My grandmother's death is making me realize how loosely coupled this part of my family system is. There is no reason for us to all hang together, really, no overarching narrative of what it means to be part of this "clan," no central point of connection. We've all had a sense of warm enough "obligation" about Grandma in the past decade, have our own more tightly coupled points of connection (me and my one set of cousins, my mom and Jane) and somehow those points allow information to travel through the system in a reasonably effective way, and we stay a system, of a sort. We enjoy each other at the one or two family gatherings that happen a year -- weddings, milestone birthday parties, the occasional casually put together Christmas or Thanksgiving dinner of who happens to be around -- but the connection points are loose.

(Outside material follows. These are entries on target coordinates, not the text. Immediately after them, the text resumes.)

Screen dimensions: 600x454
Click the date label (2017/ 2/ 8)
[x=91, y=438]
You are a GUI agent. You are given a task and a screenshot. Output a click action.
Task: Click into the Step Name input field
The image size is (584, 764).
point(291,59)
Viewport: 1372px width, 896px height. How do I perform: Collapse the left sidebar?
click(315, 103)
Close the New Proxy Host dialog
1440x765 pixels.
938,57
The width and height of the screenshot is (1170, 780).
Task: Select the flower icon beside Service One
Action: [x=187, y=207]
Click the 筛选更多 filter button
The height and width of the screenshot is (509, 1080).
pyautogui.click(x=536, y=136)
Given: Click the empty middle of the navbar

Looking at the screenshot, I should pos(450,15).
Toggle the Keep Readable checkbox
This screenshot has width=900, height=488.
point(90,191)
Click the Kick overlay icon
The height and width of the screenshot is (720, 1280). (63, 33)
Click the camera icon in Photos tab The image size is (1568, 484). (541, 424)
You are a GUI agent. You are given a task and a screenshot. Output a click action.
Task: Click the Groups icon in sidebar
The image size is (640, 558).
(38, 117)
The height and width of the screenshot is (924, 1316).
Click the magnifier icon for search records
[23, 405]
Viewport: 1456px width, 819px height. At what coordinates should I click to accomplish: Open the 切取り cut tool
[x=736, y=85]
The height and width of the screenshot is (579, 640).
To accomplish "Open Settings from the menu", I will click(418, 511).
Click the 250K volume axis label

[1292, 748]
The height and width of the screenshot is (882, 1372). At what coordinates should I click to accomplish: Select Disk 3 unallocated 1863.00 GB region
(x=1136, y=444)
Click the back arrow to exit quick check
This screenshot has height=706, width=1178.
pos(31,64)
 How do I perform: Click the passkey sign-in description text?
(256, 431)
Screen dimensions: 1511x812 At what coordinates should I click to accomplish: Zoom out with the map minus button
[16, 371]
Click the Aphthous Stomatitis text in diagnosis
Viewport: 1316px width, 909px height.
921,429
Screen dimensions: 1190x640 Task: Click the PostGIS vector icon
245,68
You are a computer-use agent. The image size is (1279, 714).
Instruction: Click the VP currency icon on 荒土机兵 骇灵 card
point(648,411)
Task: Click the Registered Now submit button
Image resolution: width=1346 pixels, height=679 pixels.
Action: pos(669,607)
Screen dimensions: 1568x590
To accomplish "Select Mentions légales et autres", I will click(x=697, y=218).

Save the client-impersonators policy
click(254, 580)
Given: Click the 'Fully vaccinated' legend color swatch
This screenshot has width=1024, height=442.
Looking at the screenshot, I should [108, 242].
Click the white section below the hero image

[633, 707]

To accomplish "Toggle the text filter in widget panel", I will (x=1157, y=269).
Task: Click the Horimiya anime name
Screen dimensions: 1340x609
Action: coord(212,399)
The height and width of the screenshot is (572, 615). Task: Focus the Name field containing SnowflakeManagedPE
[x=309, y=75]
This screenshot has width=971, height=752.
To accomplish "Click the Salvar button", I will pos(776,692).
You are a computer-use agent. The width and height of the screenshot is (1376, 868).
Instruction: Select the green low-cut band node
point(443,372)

One glaring example of this is that Grandma's obit missed a few people. Including Grandpa, some grandchildren, the family members who don't have obvious role nouns attached to them (like the dead sons' wives and Ray and Nicole, whom I think of as my cousins, but who are technically second cousins to me, and not grandchildren to my grandmother). It was, I'm sure, hastily cobbled together by my aunt, who seems to have the reluctant role of making the family happen. I'm sure some people were hurt by the omissions -- and this also points out the gap in any kind of "authority" in our family. There is no "they" to actually be hurt by, to feel shunned by -- just the pointed evidence of the way we hang together, haphazardly, twisted together with old rope in no real patterns.

Melissa and I had a conversation yesterday about how to honour Grandma's memory if she doesn't go to the funeral -- and I strongly urged her not to take Mica on a plane yet. "Maybe a memorial euchre game," she fretted, "among the sisters." That makes sense to me.

Stef and I had a more pointed, self-effacing conversation about our shared experience of feeling quite bad that our first reaction was yes, sadness, but backgrounded to how this affected OUR plans, lives, how our recognition of loss is distant enough to be refracted through the other more vivid ways we connect to our worlds and family. We shared a bit of a sighing reaction to timing -- me re F's visit, hers re trying to recover from illness, find time to go to Windsor with J and his kids later in the summer -- but she also put boldly up front some of the mini-stories that keep the narrative of C----- Family bumping along:

"C and i had better play this one VERY shrewdly, if we're going to keep everyone *else* from using this opportunity to make off with albums full of pics of dad and anything else of his...which really should be ours, not just for our specific lineage but also for our fascination with, and commitment to, studying things like genealogy, where we come from and knowing more about WHO WE ARE..."

"i wonder what happens to the fossilized eggs in her rafters" (A reference to the easter egg hunts that emblematize my dad to us, and the mythic leaving of eggs in the attic from year to year).

"i wonder if grandma WILL be leaving sarah all her lipsticks... (A reference to the infamous time that my cousin, at 6, said "Grandma, when you die, can I have your lipsticks?").

I think that's what the life of this woman, my grandmother was about -- making this sprawling family happen, setting the tone for determination and loose connections, creating a world that circles together, flows in and out of contact points, small stories holding us in familiarity.

I'm looking forward to seeing people tomorrow, seeing my current self in this context, feeling the connections that have shaped who I am and am becoming in this part of my life. And I'm watching myself in that loosely coupled space, gazing at where F and I could go, valuing the other dynamic connections in my life that move closer together and further apart and back again into rhythm. Grateful for the warmth I'm feeling in the end of the coupledness with D, for the continued opening up of my friendship with S, for the warm reconnection with A earlier this week. Grateful for all that is reflecting me back in the ways I want to be seen, giving me space to be.

3 comments:

Anonymous said...

i think grandma'd feel a lot more honoured, much more so than by this funeral tedium, by us going off to have rye and Vernors in highball glasses, in whatever our individual preferred drinking establishments might be...whether Hooters or some sports... bar...? where cops and firemen go to drink? (maybe that's only in the movies?)... or um...crowded patios with mohawked servers....

CateC said...

Great plan, S. I'll bring the rye.

Um, what IS rye?

Anonymous said...

i always figured it had something to do with the heady scent that comes from walkerville and saturates the air on rainy days.